SET PROBLEM 1:
List every item of clothing worn by the women described in the excerpted passage below.

EXCERPTED PASSAGE:
If my children weren't grown, I would read this each night to them for what it would teach them of how language is suppose to work.
I say all this because this one reminded me so much of the early sketchy black and white cartoons with the jazzy or swing soundtrack, but no dialog. They are priceless as are these.
Next time I promise to think of a better word than priceless, rather than repeat myself.
A thin, very tall young woman
wearing 2" wedge-heeled shoes,
pale, light-weight summer dress
and ash-grey, floppy-brimmed hat
folds herself into a chair
across the table
from her twinkling, mincing ju-jube
of a male friend
A young couple sit at a table
with the remains of their breakfast
between them. He, half-turned away,
immersed in a novel,
she, dabbing repeatedly at her mouth with a paper napkin,
her expression indecipherable,
the table uniting
and dividing them
That's really sad...
I'd rather be sitting with a stranger than with a lover who's a stranger.
well done. xo
I always feel so sad when I see couples like that.Quote:
A young couple sit at a table
with the remains of their breakfast
between them. He, half-turned away,
immersed in a novel,
she, dabbing at her mouth with a paper napkin,
her expression indecipherable,
the table uniting
and dividing them
Good one :thumbs_up
A tough-looking young woman
wearing white canvas gauntlets
gets down from a road-cleaning machine
and heads west on Fairmount,
her long, loose, blonde ringlets
at odds with her Don’t nobody get in my effing way walk
From my table outside Le Paltoquet
I catch sight of a serene, classically beautiful
Chinese woman’s face, incongruous
atop her taller than average body.

DATA FOR THIS TASK:

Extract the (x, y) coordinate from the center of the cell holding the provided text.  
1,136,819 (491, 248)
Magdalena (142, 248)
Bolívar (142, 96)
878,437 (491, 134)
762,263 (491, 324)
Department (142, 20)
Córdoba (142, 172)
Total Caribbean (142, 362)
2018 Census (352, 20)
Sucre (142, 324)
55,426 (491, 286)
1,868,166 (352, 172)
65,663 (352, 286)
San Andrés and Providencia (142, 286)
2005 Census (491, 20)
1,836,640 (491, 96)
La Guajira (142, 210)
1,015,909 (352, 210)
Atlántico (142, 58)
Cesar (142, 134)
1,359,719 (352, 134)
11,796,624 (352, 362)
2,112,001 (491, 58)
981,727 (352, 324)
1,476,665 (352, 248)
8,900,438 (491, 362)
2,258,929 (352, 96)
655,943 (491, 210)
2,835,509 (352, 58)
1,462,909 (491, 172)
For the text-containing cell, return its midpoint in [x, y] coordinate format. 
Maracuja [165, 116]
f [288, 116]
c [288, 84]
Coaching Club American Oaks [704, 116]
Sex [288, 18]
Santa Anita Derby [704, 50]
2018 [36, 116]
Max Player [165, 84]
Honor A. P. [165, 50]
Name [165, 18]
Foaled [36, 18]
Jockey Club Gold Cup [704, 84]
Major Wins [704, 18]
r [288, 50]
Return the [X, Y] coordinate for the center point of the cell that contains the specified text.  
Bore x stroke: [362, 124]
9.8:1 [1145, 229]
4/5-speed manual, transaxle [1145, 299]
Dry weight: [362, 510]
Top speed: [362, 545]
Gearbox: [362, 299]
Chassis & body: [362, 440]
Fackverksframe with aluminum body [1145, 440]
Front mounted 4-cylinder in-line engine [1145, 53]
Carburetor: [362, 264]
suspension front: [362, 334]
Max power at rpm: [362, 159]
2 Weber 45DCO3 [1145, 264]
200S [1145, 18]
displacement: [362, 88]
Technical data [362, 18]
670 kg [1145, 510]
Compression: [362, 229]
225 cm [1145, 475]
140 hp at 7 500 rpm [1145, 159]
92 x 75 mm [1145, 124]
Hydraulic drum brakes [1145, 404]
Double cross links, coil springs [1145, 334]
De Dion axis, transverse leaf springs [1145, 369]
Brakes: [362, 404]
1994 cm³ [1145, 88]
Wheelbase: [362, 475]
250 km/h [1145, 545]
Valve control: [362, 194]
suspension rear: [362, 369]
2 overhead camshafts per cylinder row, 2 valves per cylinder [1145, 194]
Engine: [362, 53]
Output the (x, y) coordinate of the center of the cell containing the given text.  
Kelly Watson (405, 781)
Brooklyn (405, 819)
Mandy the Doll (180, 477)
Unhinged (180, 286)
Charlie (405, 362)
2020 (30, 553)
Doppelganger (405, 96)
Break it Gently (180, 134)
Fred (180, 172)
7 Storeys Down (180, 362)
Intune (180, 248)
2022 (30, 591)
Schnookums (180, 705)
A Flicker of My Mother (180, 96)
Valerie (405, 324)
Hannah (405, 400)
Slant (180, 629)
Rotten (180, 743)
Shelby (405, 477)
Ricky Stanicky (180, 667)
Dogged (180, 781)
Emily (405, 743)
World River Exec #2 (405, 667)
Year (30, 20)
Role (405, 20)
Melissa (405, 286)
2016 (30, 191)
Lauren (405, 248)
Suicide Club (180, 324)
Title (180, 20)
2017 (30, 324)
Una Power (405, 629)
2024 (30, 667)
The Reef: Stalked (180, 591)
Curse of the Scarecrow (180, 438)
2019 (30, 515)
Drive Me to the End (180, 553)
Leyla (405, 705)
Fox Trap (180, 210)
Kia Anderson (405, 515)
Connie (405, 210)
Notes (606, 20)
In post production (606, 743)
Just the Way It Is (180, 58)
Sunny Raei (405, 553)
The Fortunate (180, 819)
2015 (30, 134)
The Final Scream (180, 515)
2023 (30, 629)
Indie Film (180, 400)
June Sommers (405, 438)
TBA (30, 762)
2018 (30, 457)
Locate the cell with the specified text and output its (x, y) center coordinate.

SET PROBLEM 2:
Swap "Census" for "Count" in the stretch of records from their start through the line containing "Coaching Club American Oaks [704, 116]", and give only those lines, otherwise unchanged.

EXERCISE RESPONSE 1:
- 2" wedge-heeled shoes
- pale, light-weight summer dress
- ash-grey, floppy-brimmed hat
- white canvas gauntlets

EXERCISE RESPONSE 2:
Extract the (x, y) coordinate from the center of the cell holding the provided text.  
1,136,819 (491, 248)
Magdalena (142, 248)
Bolívar (142, 96)
878,437 (491, 134)
762,263 (491, 324)
Department (142, 20)
Córdoba (142, 172)
Total Caribbean (142, 362)
2018 Count (352, 20)
Sucre (142, 324)
55,426 (491, 286)
1,868,166 (352, 172)
65,663 (352, 286)
San Andrés and Providencia (142, 286)
2005 Count (491, 20)
1,836,640 (491, 96)
La Guajira (142, 210)
1,015,909 (352, 210)
Atlántico (142, 58)
Cesar (142, 134)
1,359,719 (352, 134)
11,796,624 (352, 362)
2,112,001 (491, 58)
981,727 (352, 324)
1,476,665 (352, 248)
8,900,438 (491, 362)
2,258,929 (352, 96)
655,943 (491, 210)
2,835,509 (352, 58)
1,462,909 (491, 172)
For the text-containing cell, return its midpoint in [x, y] coordinate format. 
Maracuja [165, 116]
f [288, 116]
c [288, 84]
Coaching Club American Oaks [704, 116]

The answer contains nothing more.